*Brief A*
In the passage about a son's wedding, where is the narrator's wife from?
*Brief B*
From the passage about a son's wedding, extract everything from "After their wedding" down to "their personal lives.".
*Brief C*
Write what comes next in the passage about a son's wedding, continuing from its last sentence.
━━ Text section
Having felt positively exotic when I married a woman from Paoli, I never imagined one of my sons would wed someone from Georgia. That state might not be the buckle of the Bible Belt, but it’s easily the hole on the belt that gets all stretched out of shape when too much flexibility is required of it. So you can imagine my joy when I learned Kelsea was one of these wacky Southern Millennials who believes in universal healthcare and free public education through college. I can’t wait until they have children so I can sit the little ones on my lap and tell them stories about Eugene V. Debs, then sing them to sleep with a round or two of “Solidarity Forever.”
After their wedding is over and my son and his wife have returned to their Georgia home, my wife and I will celebrate our anniversary with a motorcycle trip through the back roads of Kentucky and Tennessee. We might even make it as far south as Georgia, and drop in on the newlyweds, which I’m certain they would love. In fact, I’m surprised they haven’t suggested it. Then again, they’ve been busy planning their wedding, so the lack of an invitation is probably a simple oversight. Plus, the first few years of a marriage can be difficult, adjusting to life with another person, so maybe we’ll extend our visit and give them the benefit of our experience, offering a pearl of wisdom here, an observation there. I’m confident I speak for all parents everywhere when I say how rewarding it is to help our adult children navigate their personal lives.
━━━━
━━ Provided material
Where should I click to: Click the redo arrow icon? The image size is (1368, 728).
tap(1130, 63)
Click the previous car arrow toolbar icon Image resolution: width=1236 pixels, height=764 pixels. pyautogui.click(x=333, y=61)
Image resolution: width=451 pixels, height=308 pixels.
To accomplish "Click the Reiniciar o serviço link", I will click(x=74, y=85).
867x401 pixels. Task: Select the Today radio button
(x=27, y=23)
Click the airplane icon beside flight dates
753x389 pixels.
━━━━
━━ Provided material
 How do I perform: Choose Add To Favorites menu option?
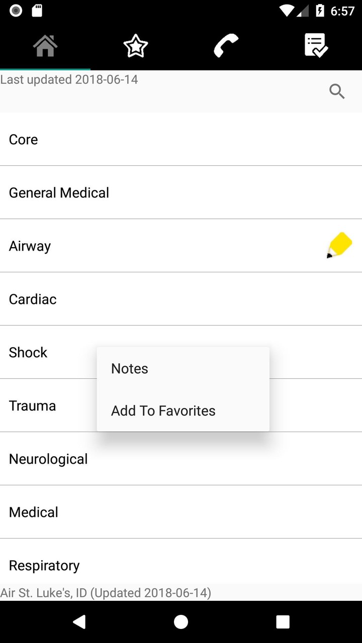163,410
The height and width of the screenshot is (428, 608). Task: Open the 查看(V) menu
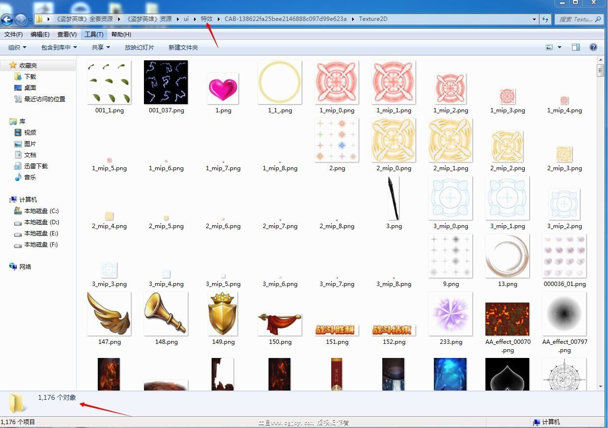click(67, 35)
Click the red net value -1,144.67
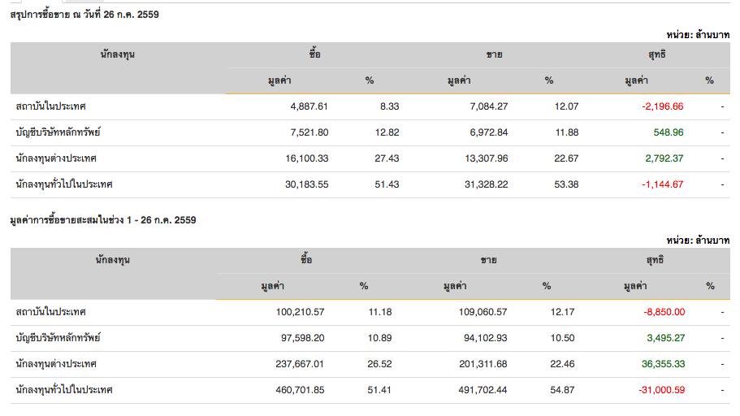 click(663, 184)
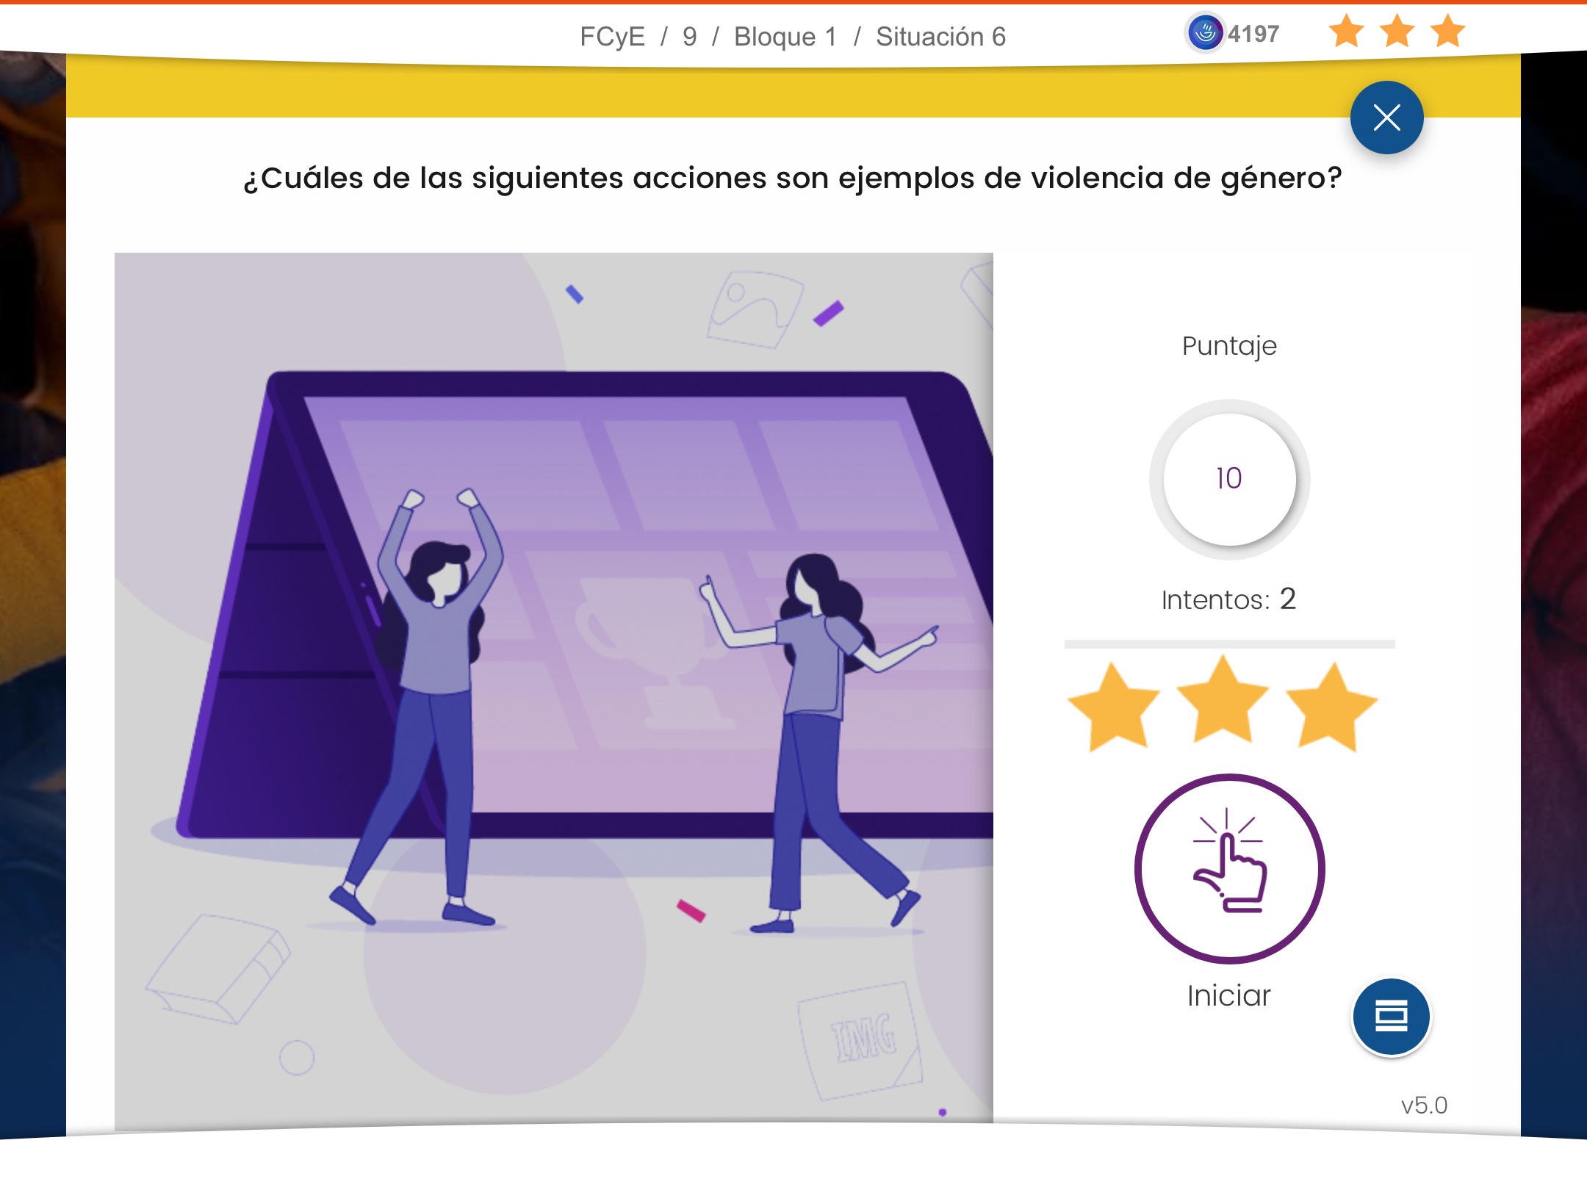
━━━━
━━ Provided material
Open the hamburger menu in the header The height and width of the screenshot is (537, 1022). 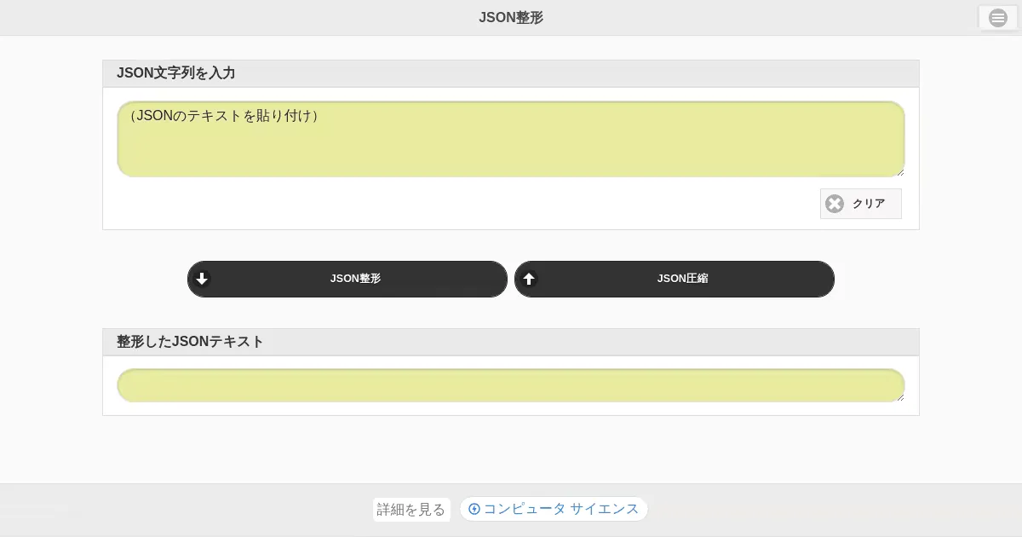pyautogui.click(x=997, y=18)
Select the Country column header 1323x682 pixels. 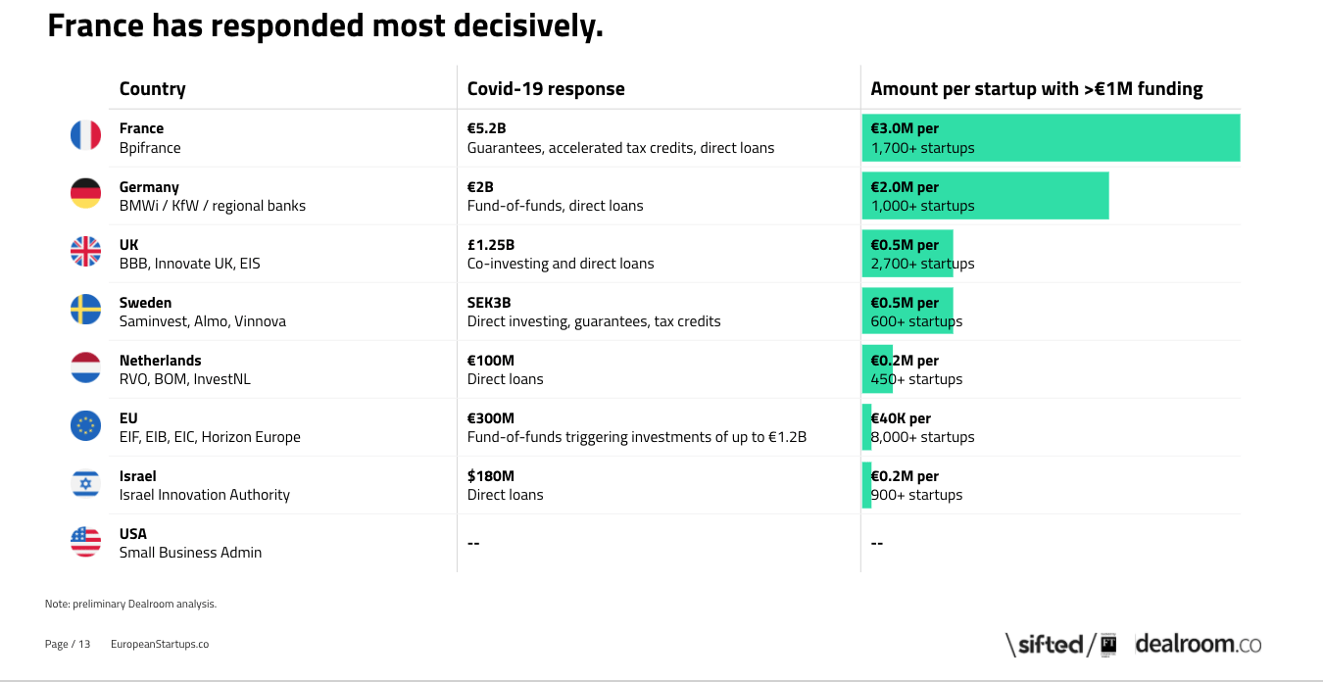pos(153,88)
━━━━
*Written response A*
Paoli.

*Written response B*
After their wedding is over and my son and his wife have returned to their Georgia home, my wife and I will celebrate our anniversary with a motorcycle trip through the back roads of Kentucky and Tennessee. We might even make it as far south as Georgia, and drop in on the newlyweds, which I’m certain they would love. In fact, I’m surprised they haven’t suggested it. Then again, they’ve been busy planning their wedding, so the lack of an invitation is probably a simple oversight. Plus, the first few years of a marriage can be difficult, adjusting to life with another person, so maybe we’ll extend our visit and give them the benefit of our experience, offering a pearl of wisdom here, an observation there. I’m confident I speak for all parents everywhere when I say how rewarding it is to help our adult children navigate their personal lives.

*Written response C*
One has all sorts of hopes for one’s children when they strike out into the world, but when Sam left for the Army, I was heartsick, thinking no good could come of it. We were mired in Iraq and Afghanistan, two conflicts I fervently opposed, and I was sickened by the thought of my son, and the sons and daughters of others, dying in a rash and pointless war of empire. Instead, in the capricious way of militaries worldwide, he was sent to live in a charming Southern town, fell in love with a young woman of inestimable common sense, who will salvage the family name I have tarnished. We Gulley men have a knack for marrying people who set about smoothing the waters we have roiled.
Even though I belong to a motorcycle gang, I’m a softie at heart, and I hope I don’t cry during my son’s wedding. In my mind, he’s still 3 years old and sitting on my lap at the kitchen table, his hand in mine, tracing letters with a crayon. Then, it seems like the next day, he joined the Army, and the boy I used to see every day is now a man who lives 541 miles away and I’m lucky to see him three times a year. Every night, while lying in bed, I think of him and his brother, who lives so close I can hear his cows bawl when they’re separated from their calves. It is a sentiment I thoroughly understand.